The phrase ‘Chinese sex comedy’ sounds like the synopsis of an upcoming Woody Allen film. Or the name of some awful student band. But, in fact, it’s an apt description for this low-key and irreverent film that attempts to shed some light on a little-observed aspect of Chinese culture.

After being fired from his job as a taxi driver, Shunzi (Jun Zhao) returns home to his soon-to-be-ex-wife. With little in the way of future prospects, he moves back in with his parents and tries to figure out what to do next. After bumping into an old school friend, Shunzi decides that his next venture will be to open a sex shop – something rather tricky in conservative China.

Whether dealing with insane sex toy suppliers, or going to increasingly farcical lengths to keep his profession from his parents, Shunzi is soon left wondering why he got into this business in the first place.

Red Light Revolution is a low-budget affair pitched somewhere between social documentary and Carry On jolly. Blending broad slapstick sequences with long monologues about how sex sells, Sam Voutas’ film feels slightly disjointed, failing to decide exactly what it wants to be. It’s not helped by the fact that the action feels rather stagey and – at points – a little too farcical for its own good.

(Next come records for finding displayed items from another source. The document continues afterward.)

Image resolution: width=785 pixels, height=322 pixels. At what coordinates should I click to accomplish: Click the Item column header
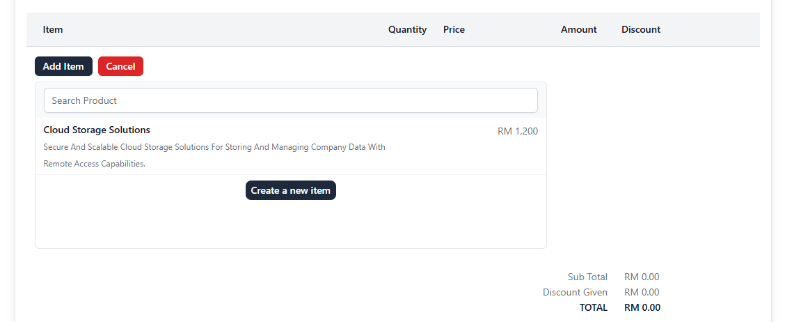pos(53,29)
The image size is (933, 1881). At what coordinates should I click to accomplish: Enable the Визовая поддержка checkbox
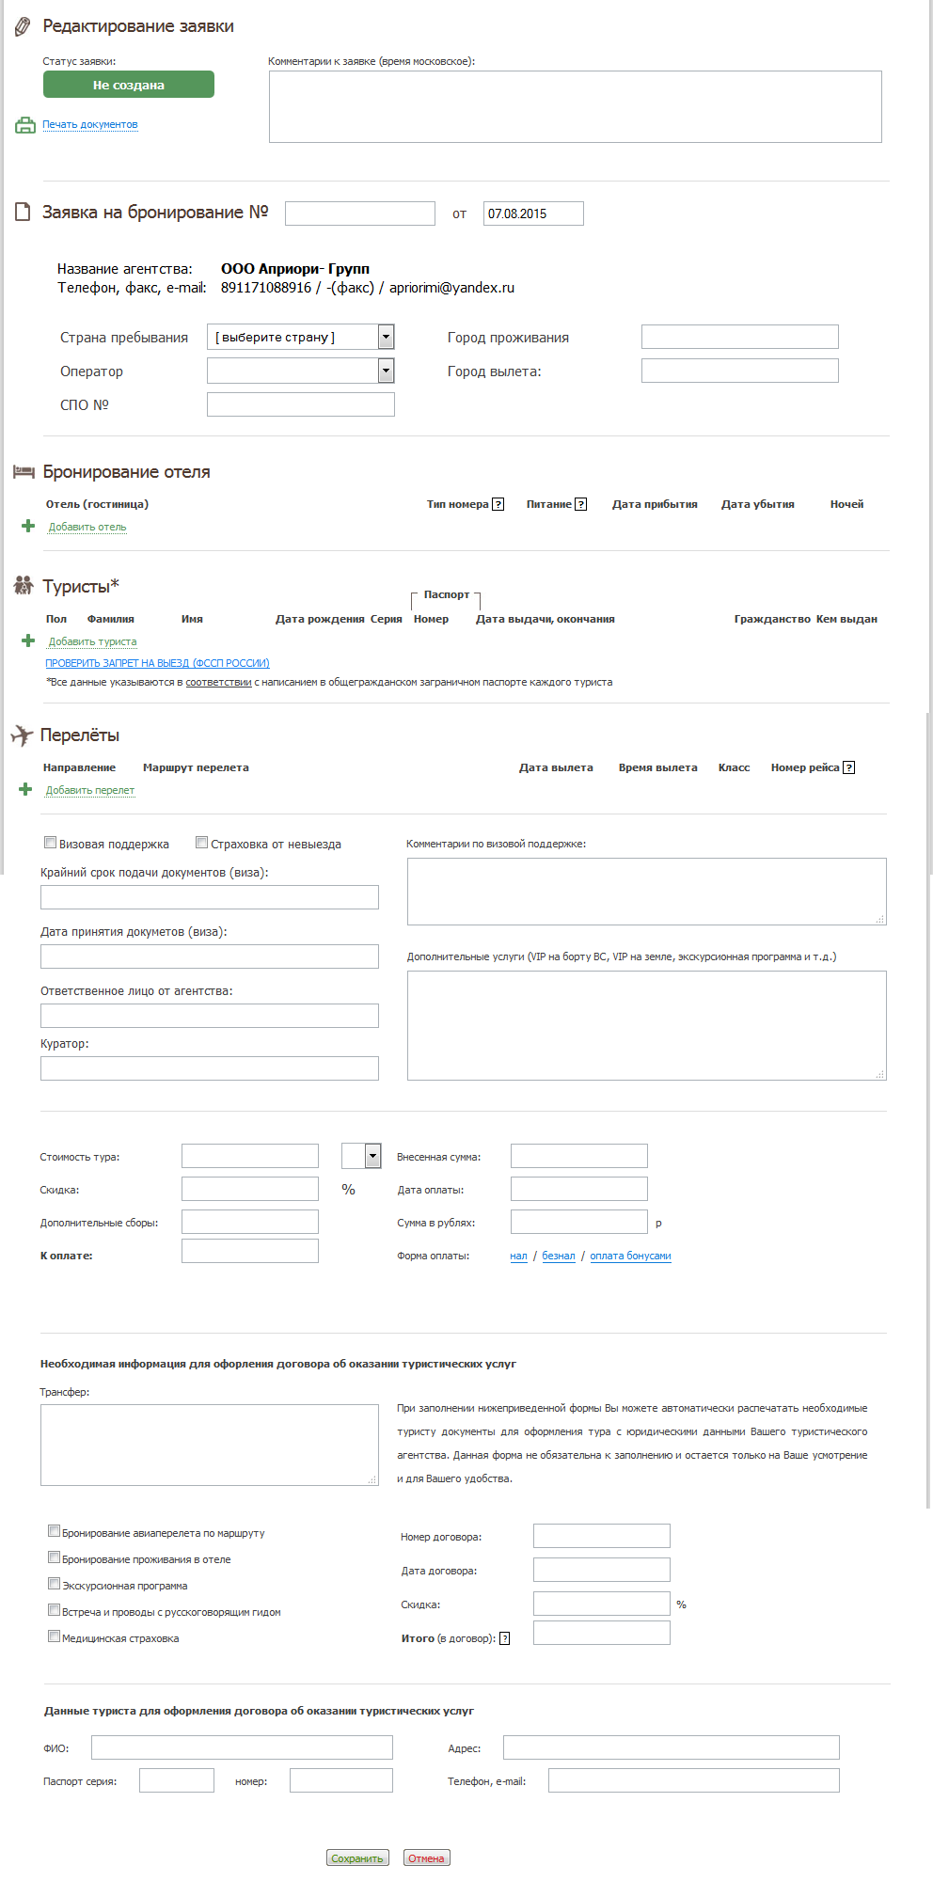tap(51, 843)
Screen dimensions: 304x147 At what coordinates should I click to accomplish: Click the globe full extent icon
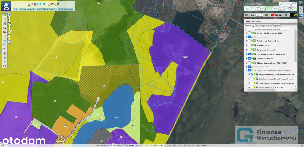(5, 53)
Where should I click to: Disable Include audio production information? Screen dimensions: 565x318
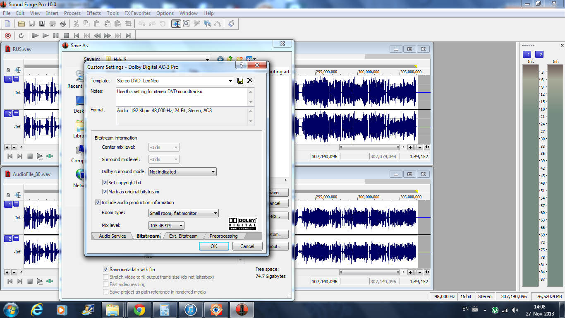click(x=98, y=202)
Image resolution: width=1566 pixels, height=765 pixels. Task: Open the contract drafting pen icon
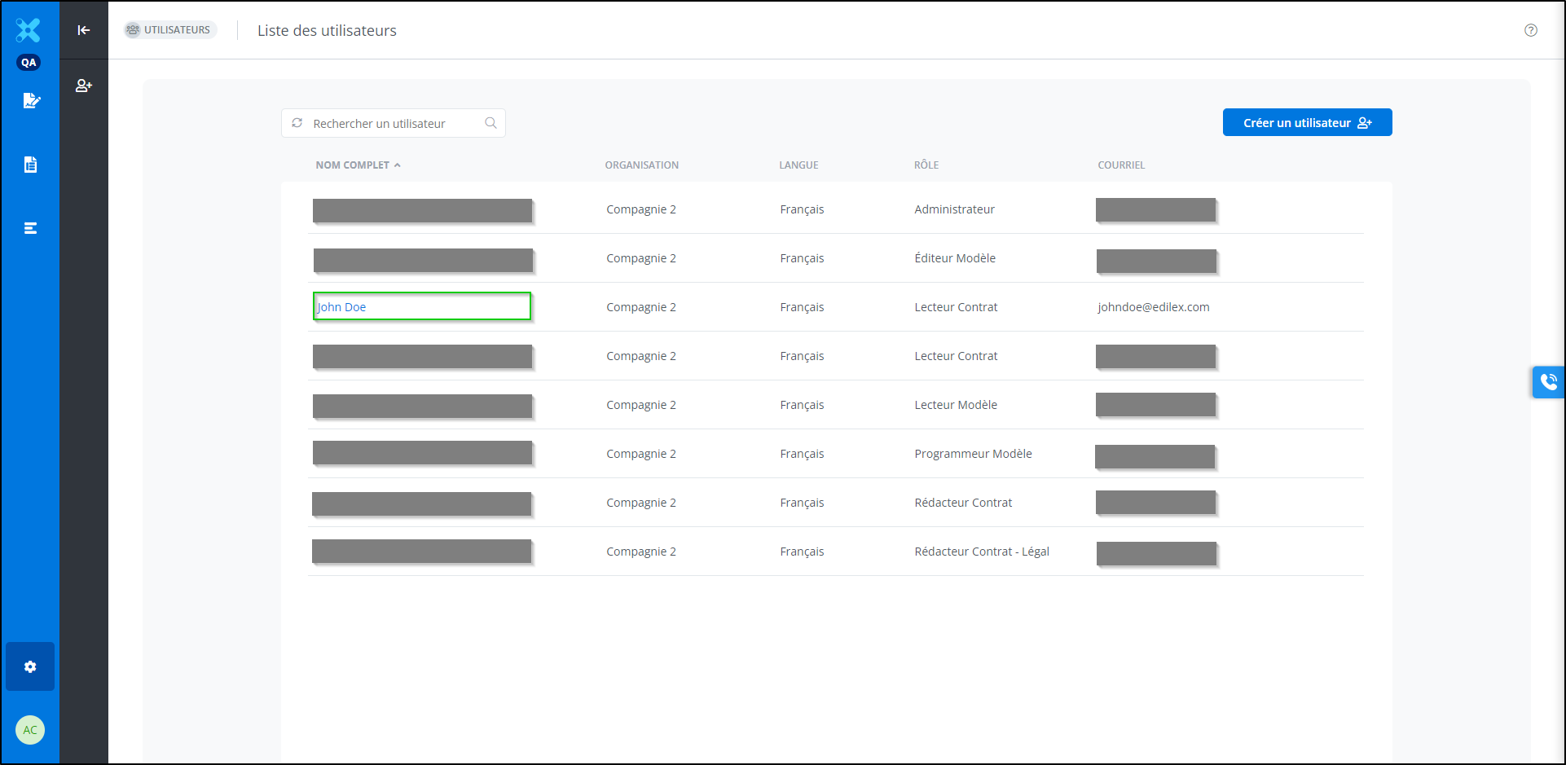pyautogui.click(x=31, y=101)
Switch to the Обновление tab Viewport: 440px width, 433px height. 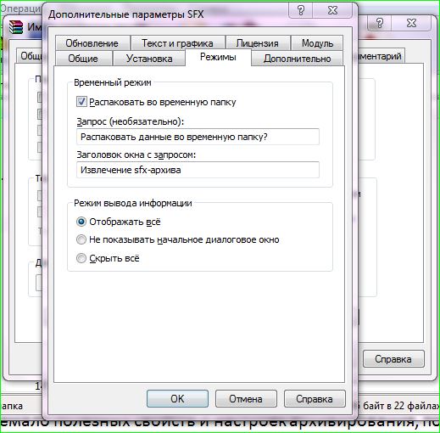(x=92, y=43)
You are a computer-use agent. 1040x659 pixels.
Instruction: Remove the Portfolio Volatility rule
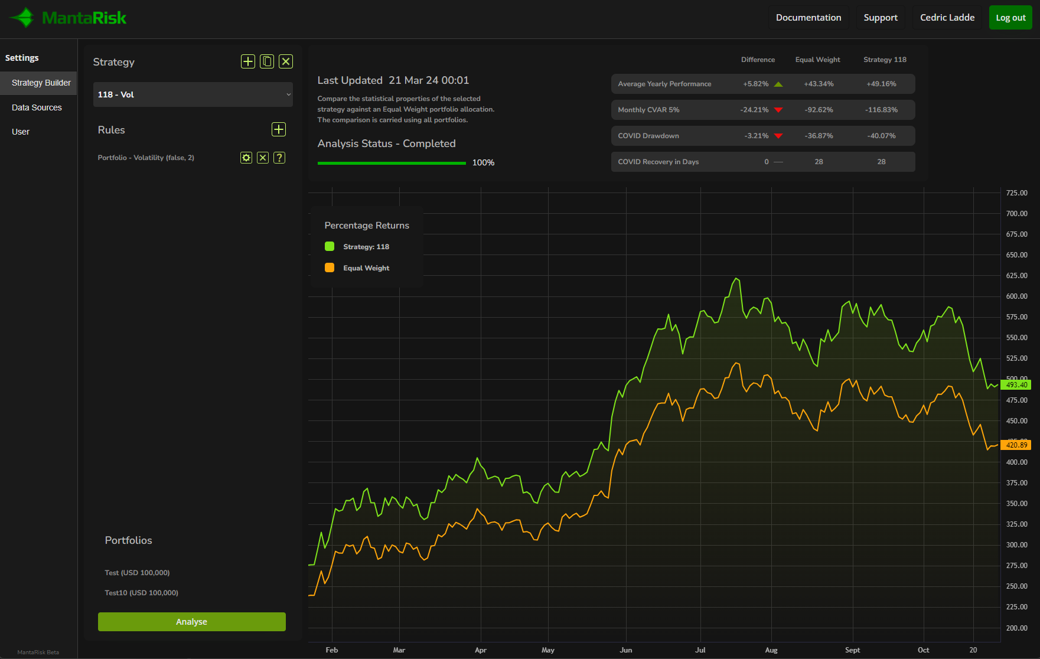(263, 158)
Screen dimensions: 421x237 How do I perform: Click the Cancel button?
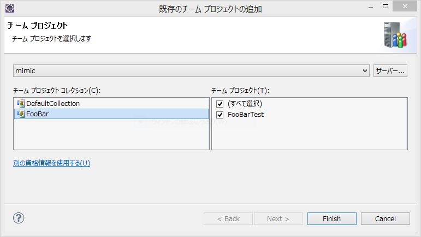pos(386,219)
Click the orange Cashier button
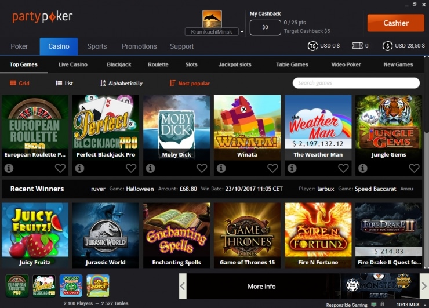Screen dimensions: 429x308 396,23
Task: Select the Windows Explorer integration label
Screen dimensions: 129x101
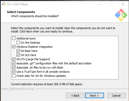Action: click(35, 47)
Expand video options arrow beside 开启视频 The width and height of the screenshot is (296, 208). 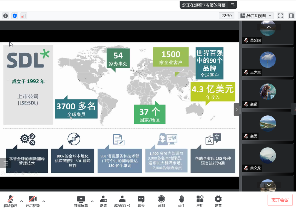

But Voutas (an Australian who has been living in China for many years) and the rest of the cast have their heart in the right place, at least. Despite its flaws, there’s a real joie de vivre to Red Light Revolution. With several playful moments (including some lovely intertitles stating ‘Scene Deleted’ – a knowing jab at the Chinese censors) and some interesting points to make about China’s attitude to sex, the film just about manages to get through on charm alone.


A comedy from China about sex? What next? A drama from Antarctica about suntan lotion?



Often a bit too broad and over the top but there are one or two moments that raise both smiles and interesting questions.


In Retrospect

A brave attempt to do something different. Revolution may not be entirely successful, but it is made with heart.